#### [What you will do]
[a] Rewrite the Top K Frequent Elements page starting at "Why This Approach?" and ending at "unique elements count).", putting "count table" wherever "frequency map" appears.
[b] Using the Top K Frequent Elements page, explain why the approach stores its data as (frequency, element) pairs. Answer in one to three sentences.

#### [Document excerpt]
- - - - -

21. Top K Frequent Elements in Array

✅ GFG solution to the Top K Frequent Elements problem: find k most frequent elements using QuickSelect partitioning with optimal time complexity. 🚀

The problem can be found at the following link: 🔗 Question Link

🧩 Problem Description

You are given a non-empty integer array arr[]. Your task is to find and return the top k elements which have the highest frequency in the array.

Note: If two numbers have the same frequency, the larger number should be given the higher priority.

📘 Examples

Example 1

Input: arr[] = [3, 1, 4, 4, 5, 2, 6, 1], k = 2
Output: [4, 1]
Explanation: Frequency of 4 is 2 and frequency of 1 is 2, these two have the maximum 
frequency and 4 is larger than 1.

Example 2

Input: arr[] = [7, 10, 11, 5, 2, 5, 5, 7, 11, 8, 9], k = 4
Output: [5, 11, 7, 10]
Explanation: Frequency of 5 is 3, frequency of 11 is 2, frequency of 7 is 2, 
frequency of 10 is 1.

🔒 Constraints

• $1 \le \text{arr.size()} \le 10^5$

• $1 \le \text{arr}[i] \le 10^5$

• $1 \le k \le \text{no. of distinct elements}$

✅ My Approach

The optimal approach uses QuickSelect Partitioning combined with Hash Map frequency counting to efficiently find the top k frequent elements:

QuickSelect + Partial Sort Algorithm

1. Build Frequency Map:

   • Traverse the entire array once to count the frequency of each element.

   • Store frequencies in an unordered hash map for O(1) average lookup time.

   • Time: O(n) where n is the array size.

2. Create Frequency-Element Pairs:

   • Convert the frequency map into a vector of pairs.

   • Each pair contains (frequency, element) for easy sorting and comparison.

   • This transformation takes O(m) time where m is the number of unique elements.

3. Partition Using nth_element:

   • Apply C++ STL's nth_element function with greater comparator.

   • This uses the QuickSelect algorithm to partition the vector.

   • After partitioning, the top k frequent elements are guaranteed to be in the first k positions.

   • Average time complexity: O(m) for partitioning.

4. Sort Top K Elements:

   • Sort only the first k elements in descending order by frequency.

   • When frequencies are equal, the larger element value gets priority.

   • This ensures the correct order as per problem requirements.

   • Time: O(k log k) which is typically much smaller than O(m log m).

5. Extract Result:

   • Iterate through the first k sorted pairs.

   • Extract only the element values (second component of pair) into result vector.

   • Return the final result containing top k frequent elements.

Why This Approach?

• Optimal Time Complexity: Combines the efficiency of QuickSelect (O(m) average) with minimal sorting overhead (O(k log k)).

• Space Efficient: Uses only O(m) extra space for frequency map and pairs vector.

• Handles Tie-Breaking: Automatically prioritizes larger values when frequencies are equal through pair comparison.

• Scalable: Performs exceptionally well when k << m (k is much smaller than unique elements count).

- - - - -

#### [Given data]
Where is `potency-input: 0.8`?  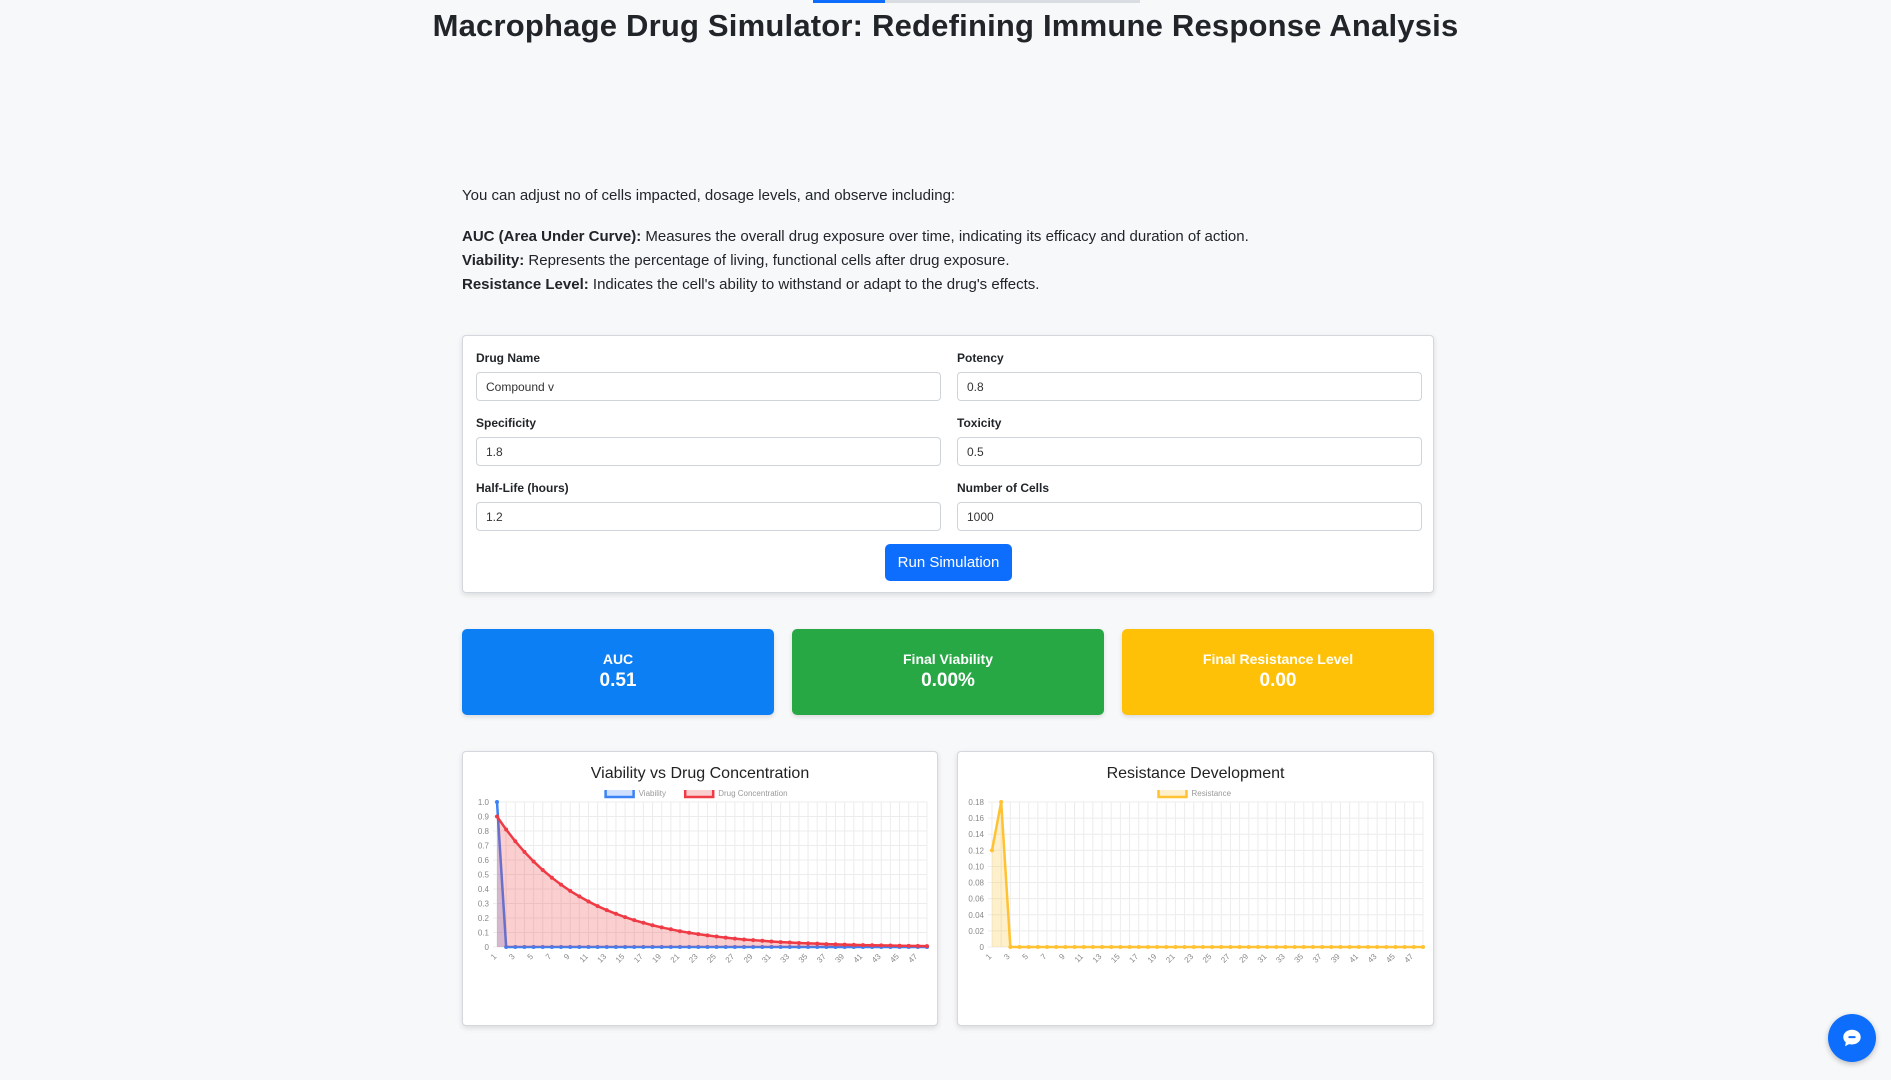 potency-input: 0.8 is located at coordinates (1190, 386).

- - - - -

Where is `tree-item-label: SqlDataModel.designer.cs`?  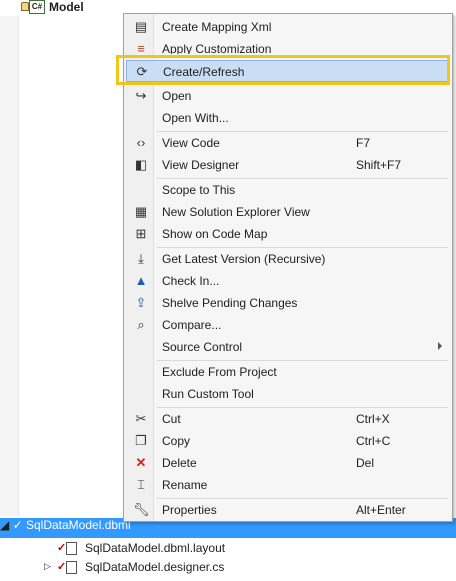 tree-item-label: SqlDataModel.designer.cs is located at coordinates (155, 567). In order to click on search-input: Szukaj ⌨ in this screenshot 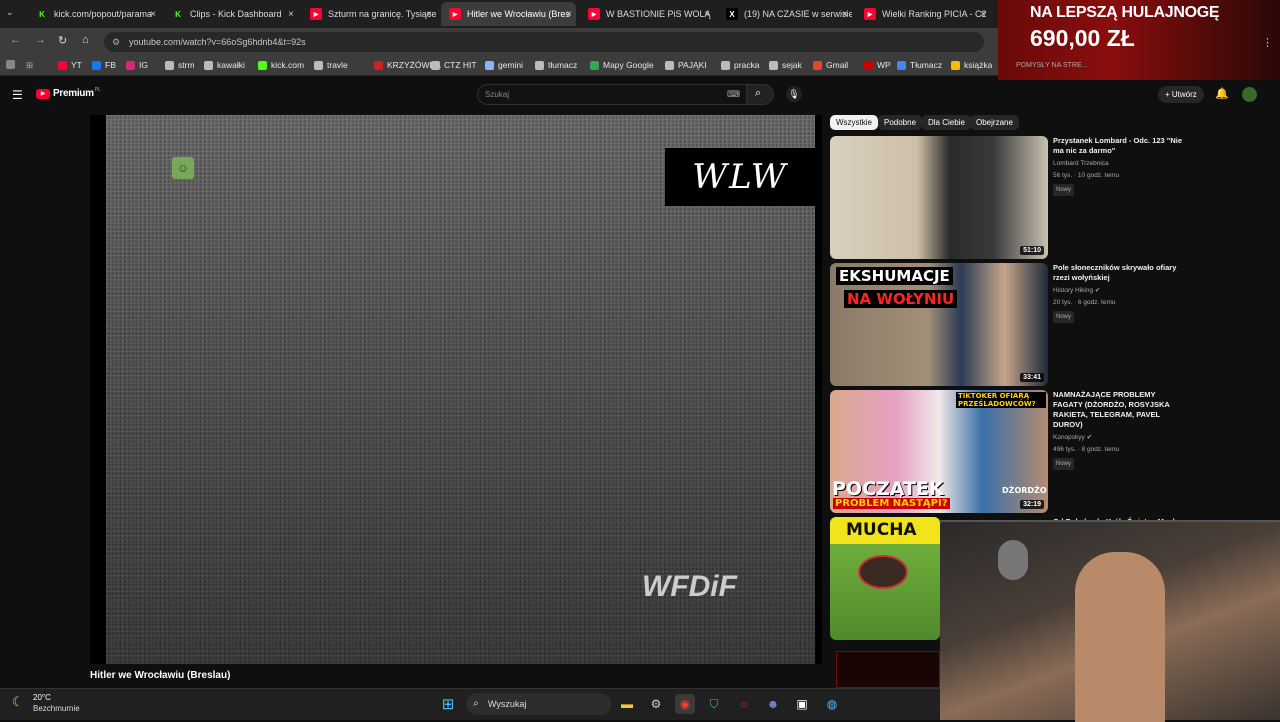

- - - - -

#### [Solutions for each task]
[a]
Why This Approach?

• Optimal Time Complexity: Combines the efficiency of QuickSelect (O(m) average) with minimal sorting overhead (O(k log k)).

• Space Efficient: Uses only O(m) extra space for count table and pairs vector.

• Handles Tie-Breaking: Automatically prioritizes larger values when frequencies are equal through pair comparison.

• Scalable: Performs exceptionally well when k << m (k is much smaller than unique elements count).

[b] Each pair holds (frequency, element) so that entries are easy to sort and compare. Through this pair comparison, larger values automatically get priority when frequencies are equal, which handles the tie-breaking rule.